Daarin wordt toch alles voorgesteld als zich parende, zich verheugende, bloeiende, kiemende en wat niet al meer in de lente; - terwijl, als men de dingen nagaat, zooals ze zijn, en niet zooals ze de dichters voorstellen, juist het tegendeel plaats heeft! Laat ik u dat, in vredesnaam, wat nader uitleggen.
De wereld, zeg ik, is eene woestijn in de lente voor een fatsoenlijk mensch! Wij zijn fijne, zeldzame, kostbare broeikasplanten, en bloeien 's winters in de warme zalen; wij treuren ons dood, of kwijnen, in de barre lentelucht!
Ik vraag u ook, in gemoede, wat zullen, wal kunnen wij in het voorjaar doen?
De dinés zijn voorbij; dus geen digestie-visites meer te maken!
De soirées zijn uit - en wij blijven tehuis!
De balzalen zijn gesloten; - waar zullen wij gelukkige paren zien?
De speelpartijen zijn gedaan; - waar zullen wij ons amuseeren?
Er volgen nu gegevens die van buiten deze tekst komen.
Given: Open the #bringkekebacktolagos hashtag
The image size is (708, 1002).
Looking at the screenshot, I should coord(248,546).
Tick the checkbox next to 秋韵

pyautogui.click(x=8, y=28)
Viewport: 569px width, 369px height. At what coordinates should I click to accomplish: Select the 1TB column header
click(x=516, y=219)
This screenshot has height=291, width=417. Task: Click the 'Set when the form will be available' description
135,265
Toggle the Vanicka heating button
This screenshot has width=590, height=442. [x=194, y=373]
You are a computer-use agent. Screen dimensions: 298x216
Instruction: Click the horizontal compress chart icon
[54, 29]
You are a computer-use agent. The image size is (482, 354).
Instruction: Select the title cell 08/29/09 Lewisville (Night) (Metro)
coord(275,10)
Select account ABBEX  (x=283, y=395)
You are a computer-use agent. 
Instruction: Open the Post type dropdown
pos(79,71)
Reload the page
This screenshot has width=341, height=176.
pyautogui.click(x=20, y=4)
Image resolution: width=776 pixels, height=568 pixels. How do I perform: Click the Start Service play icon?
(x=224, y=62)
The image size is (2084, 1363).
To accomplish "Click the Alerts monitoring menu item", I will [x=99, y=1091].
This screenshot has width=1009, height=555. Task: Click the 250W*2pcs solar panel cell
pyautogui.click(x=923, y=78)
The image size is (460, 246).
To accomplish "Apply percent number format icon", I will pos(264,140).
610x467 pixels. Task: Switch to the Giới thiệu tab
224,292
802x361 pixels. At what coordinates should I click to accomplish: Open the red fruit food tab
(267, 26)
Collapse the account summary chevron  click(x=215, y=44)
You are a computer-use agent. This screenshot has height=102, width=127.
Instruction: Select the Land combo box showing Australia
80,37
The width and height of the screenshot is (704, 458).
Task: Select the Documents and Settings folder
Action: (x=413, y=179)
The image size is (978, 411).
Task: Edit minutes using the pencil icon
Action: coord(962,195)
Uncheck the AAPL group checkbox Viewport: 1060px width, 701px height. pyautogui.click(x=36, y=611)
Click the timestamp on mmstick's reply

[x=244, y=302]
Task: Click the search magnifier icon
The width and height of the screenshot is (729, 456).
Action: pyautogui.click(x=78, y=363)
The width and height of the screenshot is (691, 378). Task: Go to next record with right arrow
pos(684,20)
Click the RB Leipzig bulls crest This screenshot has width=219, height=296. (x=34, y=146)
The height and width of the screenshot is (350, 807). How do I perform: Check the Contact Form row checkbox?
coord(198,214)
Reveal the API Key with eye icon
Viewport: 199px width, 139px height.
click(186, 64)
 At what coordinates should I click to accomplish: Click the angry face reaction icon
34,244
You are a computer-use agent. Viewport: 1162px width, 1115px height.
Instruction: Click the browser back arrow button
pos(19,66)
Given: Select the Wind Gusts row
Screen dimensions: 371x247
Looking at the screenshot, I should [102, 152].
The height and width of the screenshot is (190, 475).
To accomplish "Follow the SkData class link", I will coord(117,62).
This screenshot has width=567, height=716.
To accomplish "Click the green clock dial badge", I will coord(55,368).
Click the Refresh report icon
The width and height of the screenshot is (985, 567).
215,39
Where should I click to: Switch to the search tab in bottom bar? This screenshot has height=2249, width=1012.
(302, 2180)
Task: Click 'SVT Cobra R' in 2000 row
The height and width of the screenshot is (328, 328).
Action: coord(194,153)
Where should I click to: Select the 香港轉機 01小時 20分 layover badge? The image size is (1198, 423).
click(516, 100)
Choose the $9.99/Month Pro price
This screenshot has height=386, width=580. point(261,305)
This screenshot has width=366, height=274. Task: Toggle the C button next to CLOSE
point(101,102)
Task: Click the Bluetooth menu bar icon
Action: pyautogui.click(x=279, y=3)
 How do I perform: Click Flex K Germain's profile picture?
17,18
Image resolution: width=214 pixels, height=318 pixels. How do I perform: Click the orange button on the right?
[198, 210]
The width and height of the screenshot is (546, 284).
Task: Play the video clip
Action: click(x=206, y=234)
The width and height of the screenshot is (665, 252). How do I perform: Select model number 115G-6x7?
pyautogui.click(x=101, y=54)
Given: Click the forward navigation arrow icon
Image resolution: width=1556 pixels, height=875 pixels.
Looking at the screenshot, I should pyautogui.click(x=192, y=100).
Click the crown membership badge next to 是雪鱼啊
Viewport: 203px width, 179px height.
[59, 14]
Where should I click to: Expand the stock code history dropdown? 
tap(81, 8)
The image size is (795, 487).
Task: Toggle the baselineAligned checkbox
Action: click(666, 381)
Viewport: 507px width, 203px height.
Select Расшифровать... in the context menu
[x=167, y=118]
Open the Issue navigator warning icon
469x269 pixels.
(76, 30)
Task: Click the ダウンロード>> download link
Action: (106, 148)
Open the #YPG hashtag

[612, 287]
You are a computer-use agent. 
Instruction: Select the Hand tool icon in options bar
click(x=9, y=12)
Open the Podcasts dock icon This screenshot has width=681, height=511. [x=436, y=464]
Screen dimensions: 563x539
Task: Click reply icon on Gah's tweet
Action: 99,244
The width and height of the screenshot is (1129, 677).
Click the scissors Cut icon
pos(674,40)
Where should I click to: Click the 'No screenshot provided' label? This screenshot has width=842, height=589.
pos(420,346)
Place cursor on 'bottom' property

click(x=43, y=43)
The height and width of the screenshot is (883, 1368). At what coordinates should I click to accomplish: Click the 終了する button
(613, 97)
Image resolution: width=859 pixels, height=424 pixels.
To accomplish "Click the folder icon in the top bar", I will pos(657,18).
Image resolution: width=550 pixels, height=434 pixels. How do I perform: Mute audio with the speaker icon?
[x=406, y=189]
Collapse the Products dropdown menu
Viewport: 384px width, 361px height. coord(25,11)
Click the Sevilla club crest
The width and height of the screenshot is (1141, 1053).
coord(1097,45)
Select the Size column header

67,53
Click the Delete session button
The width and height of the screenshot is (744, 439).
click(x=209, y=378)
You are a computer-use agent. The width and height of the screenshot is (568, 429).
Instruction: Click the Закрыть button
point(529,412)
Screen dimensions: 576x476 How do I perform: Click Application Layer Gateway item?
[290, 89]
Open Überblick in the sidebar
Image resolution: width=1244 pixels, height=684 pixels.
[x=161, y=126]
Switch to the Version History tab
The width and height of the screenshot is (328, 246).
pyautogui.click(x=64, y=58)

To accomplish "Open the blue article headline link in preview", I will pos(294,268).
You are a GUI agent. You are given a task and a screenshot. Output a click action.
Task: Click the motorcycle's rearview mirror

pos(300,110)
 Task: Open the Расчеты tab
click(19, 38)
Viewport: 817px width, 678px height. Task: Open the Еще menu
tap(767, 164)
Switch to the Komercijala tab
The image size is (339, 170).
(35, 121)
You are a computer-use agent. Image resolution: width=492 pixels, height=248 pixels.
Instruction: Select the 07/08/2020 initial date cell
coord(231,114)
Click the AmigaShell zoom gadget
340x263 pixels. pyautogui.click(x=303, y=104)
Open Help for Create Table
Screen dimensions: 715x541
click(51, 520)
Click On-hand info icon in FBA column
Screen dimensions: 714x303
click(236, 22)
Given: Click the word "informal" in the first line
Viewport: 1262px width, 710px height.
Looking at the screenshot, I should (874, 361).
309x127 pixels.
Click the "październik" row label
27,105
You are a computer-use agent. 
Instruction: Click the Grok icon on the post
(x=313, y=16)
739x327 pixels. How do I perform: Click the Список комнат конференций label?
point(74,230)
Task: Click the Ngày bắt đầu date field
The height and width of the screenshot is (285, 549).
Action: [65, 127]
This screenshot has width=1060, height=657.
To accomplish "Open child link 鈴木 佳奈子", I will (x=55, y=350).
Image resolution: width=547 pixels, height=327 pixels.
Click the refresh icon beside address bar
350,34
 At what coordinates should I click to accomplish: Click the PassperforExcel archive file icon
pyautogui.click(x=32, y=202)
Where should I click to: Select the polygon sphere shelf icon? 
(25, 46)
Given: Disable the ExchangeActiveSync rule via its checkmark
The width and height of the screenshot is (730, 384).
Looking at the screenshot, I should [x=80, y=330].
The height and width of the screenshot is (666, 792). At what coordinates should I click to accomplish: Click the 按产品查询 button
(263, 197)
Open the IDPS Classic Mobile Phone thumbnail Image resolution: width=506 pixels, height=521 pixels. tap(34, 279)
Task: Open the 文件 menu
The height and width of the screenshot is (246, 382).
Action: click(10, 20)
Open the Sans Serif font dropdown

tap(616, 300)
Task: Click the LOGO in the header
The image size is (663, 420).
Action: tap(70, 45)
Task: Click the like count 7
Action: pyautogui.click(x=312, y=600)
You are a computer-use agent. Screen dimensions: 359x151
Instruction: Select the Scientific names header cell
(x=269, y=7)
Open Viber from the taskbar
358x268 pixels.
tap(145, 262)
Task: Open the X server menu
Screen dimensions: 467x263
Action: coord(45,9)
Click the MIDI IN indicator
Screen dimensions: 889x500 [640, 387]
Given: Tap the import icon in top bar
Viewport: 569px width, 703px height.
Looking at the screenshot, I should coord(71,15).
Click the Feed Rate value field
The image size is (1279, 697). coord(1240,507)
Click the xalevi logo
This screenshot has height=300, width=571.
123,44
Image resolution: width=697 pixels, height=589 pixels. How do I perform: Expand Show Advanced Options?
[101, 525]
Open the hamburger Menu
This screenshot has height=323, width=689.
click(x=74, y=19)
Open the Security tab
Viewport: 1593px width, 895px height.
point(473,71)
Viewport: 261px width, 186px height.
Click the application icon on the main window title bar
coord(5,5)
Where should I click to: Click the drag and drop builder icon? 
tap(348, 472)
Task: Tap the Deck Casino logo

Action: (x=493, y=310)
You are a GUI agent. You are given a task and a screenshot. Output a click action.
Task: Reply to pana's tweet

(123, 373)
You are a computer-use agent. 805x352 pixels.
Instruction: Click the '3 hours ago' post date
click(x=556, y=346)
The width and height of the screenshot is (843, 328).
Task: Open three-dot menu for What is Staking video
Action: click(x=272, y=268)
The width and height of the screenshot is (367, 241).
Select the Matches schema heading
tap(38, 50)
Iedereen rust uit van de vermakelijkheden van den winter - hoe zou men de kracht nog hebben, zich te verheugen?
En waarop zou men zich verheugen, als ik vragen mag? Binnen in de sociëteit is het stikkend warm; - vóór de deur is het te koud om te zitten, te winderig om te staan; als men den ganschen winter doorgedanst heeft, moet men zijn beenen in de lente niet verder voor den gek houden en ze met wandelen aftobben. Buitendien weet men niet hoe zich in de lente te kleeden. De winterjas is te zwaar; - de voorjaarsmodes zijn te koud voor eenig ander seizoen dan de hondsdagen; - bah! Wat zal men beginnen?
Ik heb gisteren den heelen dag tehuis gezeten! Ik had niet eens den moed mij aan te kleeden; - ik ben zóó maar, in mijne kamerjapon, vóór het vuur blijven zitten! En uit kwaadheid had ik uw laatste nommer er ingeworpen.
Twee geliefden, die elkaar in de lente ontmoeten! Onzin!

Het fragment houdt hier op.